South Australian School for Vision Impaired was a specialist school for legally-blind children with less than 6/60 vision or severe field restriction. Its services extended state-wide with advisory teachers supporting schools having students with less than 6/18 vision in their better eye corrected.
Images courtesy South Australian School and Services for Vision Impaired
South Australian School and Services for Vision Impaired became based at a specialist primary school for the legally blind at Park Home in Adelaide – the only state government-funded school of its kind in Australia.
In 1970, the South Australian government took over running Townsend House Schools for Deaf and Blind Children at the seaside suburb of Brighton, where residential care was also provided for the children. When the government’s South Australian Schools for Deaf and Blind Children were created, the residential remained as Townsend House for Deaf and Blind Children.
The government education departments South Australian School for Vision Impaired shared the campus at Park Holme from 2004 with Ascot Park Primary School and Kilparrin Teaching and Assessment School and Service for children up to five years of age who had sight, hearing and added disabilities.
South Australian School for Vision Impaired was a specialist school for legally-blind children with less than 6/60 vision or severe field restriction, who needed to access the expanded core curriculum for students with vision impairment. Its name was changed in 2022 to South Australian School and Services for Vision Impaired, reflecting its wider state-wide role with advisory teachers supporting students with less than 6/18 vision in their better eye corrected in other government and non-government mainstream schools.
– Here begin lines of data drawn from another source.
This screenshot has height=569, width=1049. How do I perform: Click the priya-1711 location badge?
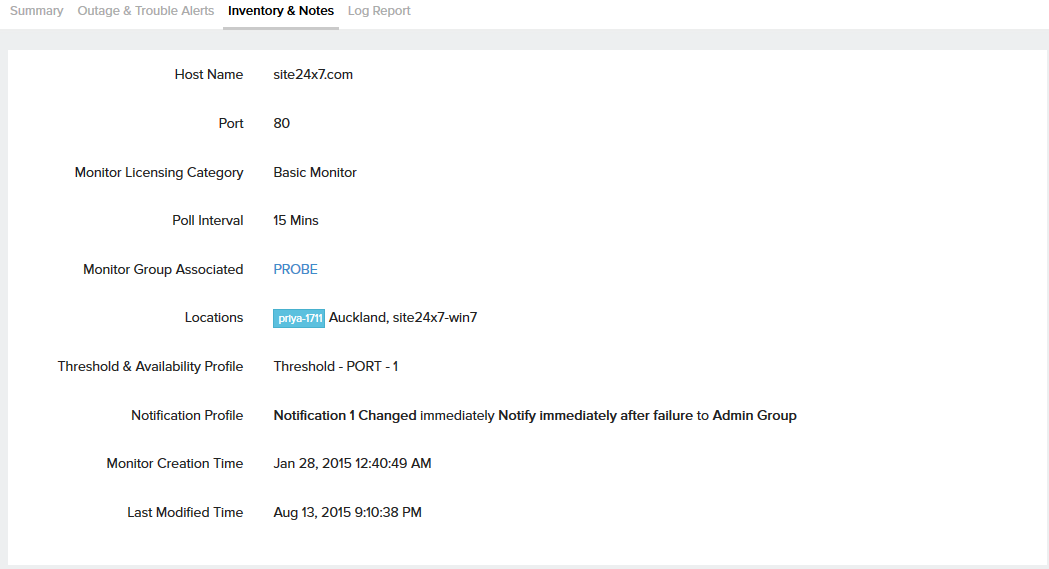[299, 318]
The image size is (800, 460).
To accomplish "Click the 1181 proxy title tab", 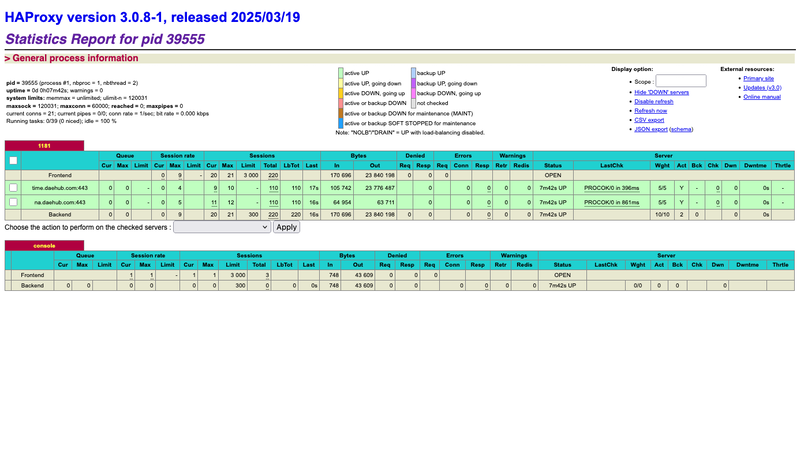I will coord(44,145).

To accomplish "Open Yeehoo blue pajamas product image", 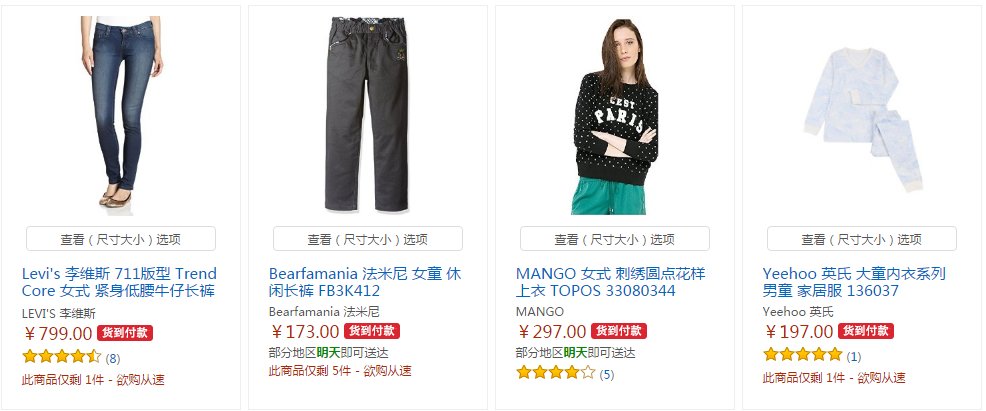I will pos(862,118).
Among those schools was Reception-to-Year 12 Charles Campbell Collegem in Adelaide northeast suburbs, with Australia’s only vision-support programme of its type for high school students with vision impairment. The services for vision impaired included accessible format production unit for braille and accessible resources and specialist resources including software, hardware and technology.
The range of activities South Australian School and Services for Vision Impaired included:
* In the Nest collaboration with Kilparrin Learning and Assessment School, a musical story commissioned by Connecting the Dots in Music to provide inspiring thematic material for young people to create their own artistic responses and performances.
* Star Stories: A celebration of choreography, dance and music with First Nations dance and teaching artist Adrianne Semmens and funded by the City of Marion.
* Students across South Australia attended a three-day course learning braille music.
• High school students across South Australia attended the three-day camp for specialist blind sports and meet and hear from elite blind sporting athletes.
• Access Technology and Orientation and Mobility camp.
• Early Intervention group developed some best practice for supporting children and families developing education strategies, culminating in a tactile Teddies day.